Record excerpts
※ ※ ※

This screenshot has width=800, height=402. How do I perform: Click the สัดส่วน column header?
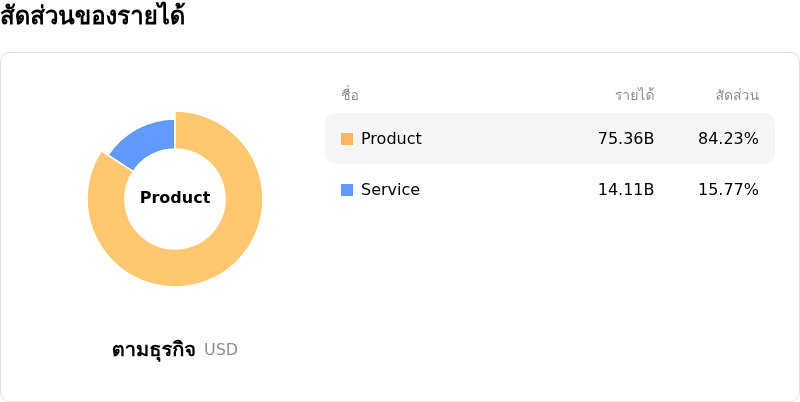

※ ※ ※

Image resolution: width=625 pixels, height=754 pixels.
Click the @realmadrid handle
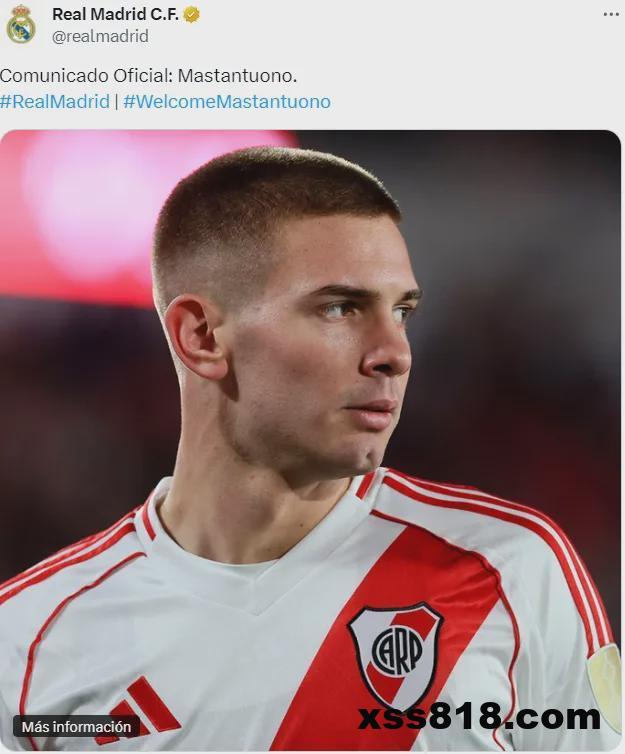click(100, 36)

※ ※ ※

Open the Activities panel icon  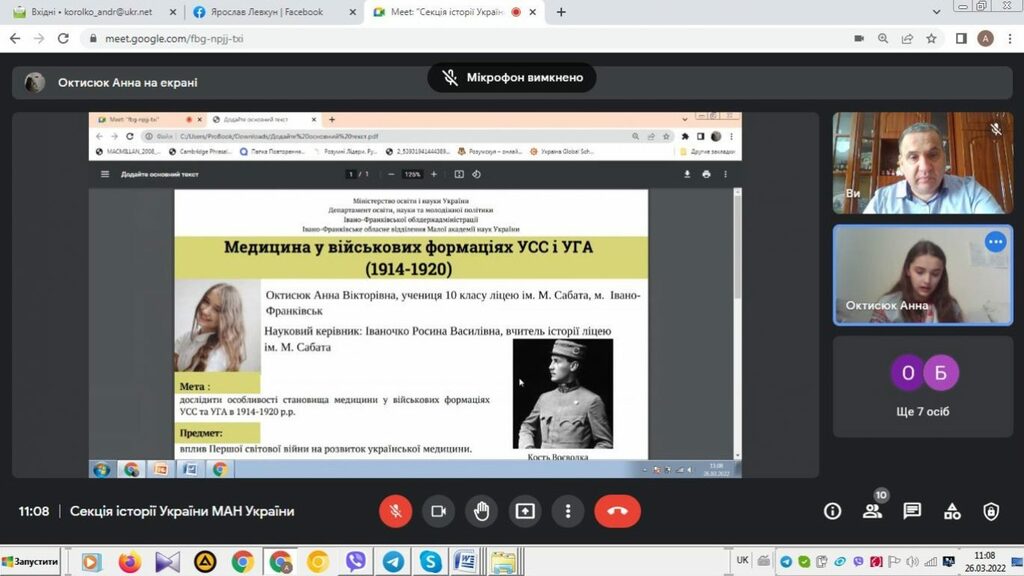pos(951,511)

※ ※ ※

Update the stretch of lines from the one containing "Image resolution: width=625" through the one containing "click(100, 36)" by changing "handle" to "username" and keeping everything else the same. Give only those lines, and leave out the pictures.

Image resolution: width=625 pixels, height=754 pixels.
Click the @realmadrid username
click(100, 36)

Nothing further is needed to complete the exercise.